Des gestes concrets dans votre cuisine
Pour finir, voici quelques leviers actionnables dès aujourd’hui pour aligner vos pratiques culinaires avec une consommation plus économe en eau :
- Préférer la cuisson à la vapeur aux longues immersions
- Réutiliser l’eau de lavage des légumes pour arroser les plantes
- Cuire les légumineuses en grande quantité puis les congeler — une seule cuisson, plusieurs repas économes
- Planifier vos repas pour limiter les gaspillages : chaque aliment jeté, c’est aussi de l’eau perdue
Tenir un journal de bord alimentaire pendant une semaine peut vous aider à repérer les sources de gaspillage et à évaluer, grosso modo, l’eau que votre alimentation mobilise. Vous serez surpris de constater que quelques ajustements ciblés suffisent à faire une vraie différence, sans sacrifier le plaisir de bien manger.
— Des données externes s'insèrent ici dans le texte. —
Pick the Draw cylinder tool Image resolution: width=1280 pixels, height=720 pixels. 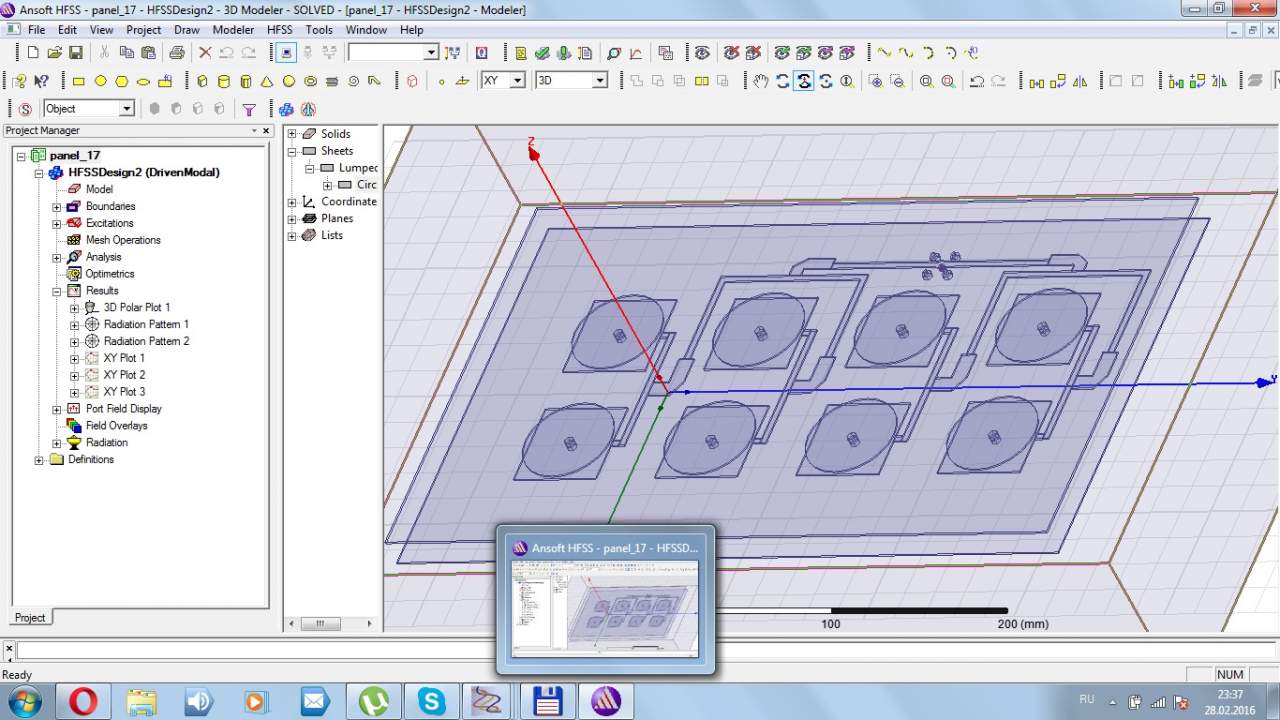223,81
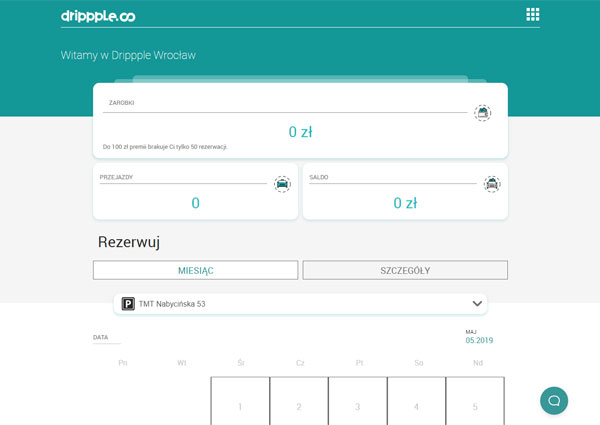Image resolution: width=600 pixels, height=425 pixels.
Task: Select calendar day 4
Action: click(417, 406)
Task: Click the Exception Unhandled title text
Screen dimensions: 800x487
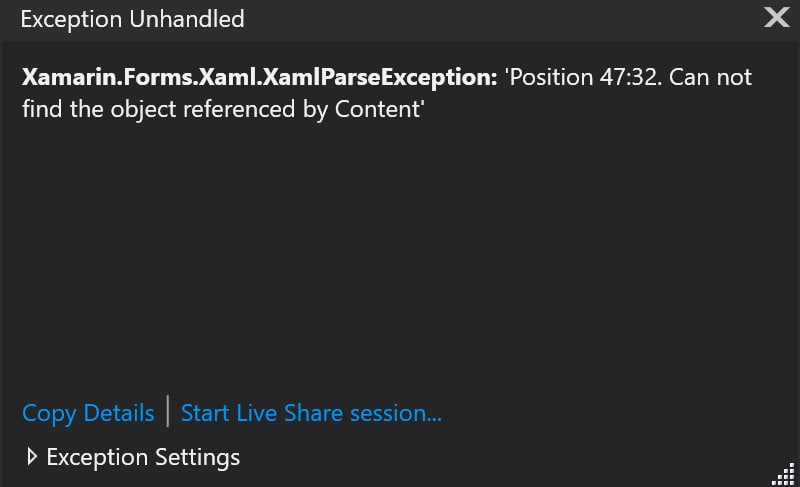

Repenser son assiette, c’est aussi repenser sa consommation d’eau
L’eau que nous voyons couler n’est que la partie émergée de l’iceberg. Chaque fois que nous achetons, cuisinons ou mangeons, nous faisons des choix qui influencent notre empreinte hydrique. Le but ici n’est pas de tout éliminer, mais de consommer en cohérence avec nos ressources disponibles.
Pas besoin d’un master en hydrologie : il suffit de revenir à des produits simples, locaux, végétaux et peu transformés. Une démarche logique, méthodique – et accessible à tous.
Alors, la prochaine fois que vous ferez vos courses ou préparerez un repas, posez-vous cette question simple : combien d’eau a nécessité ce plat ? La réponse pourra bien vous surprendre… et vous guider vers de meilleures décisions.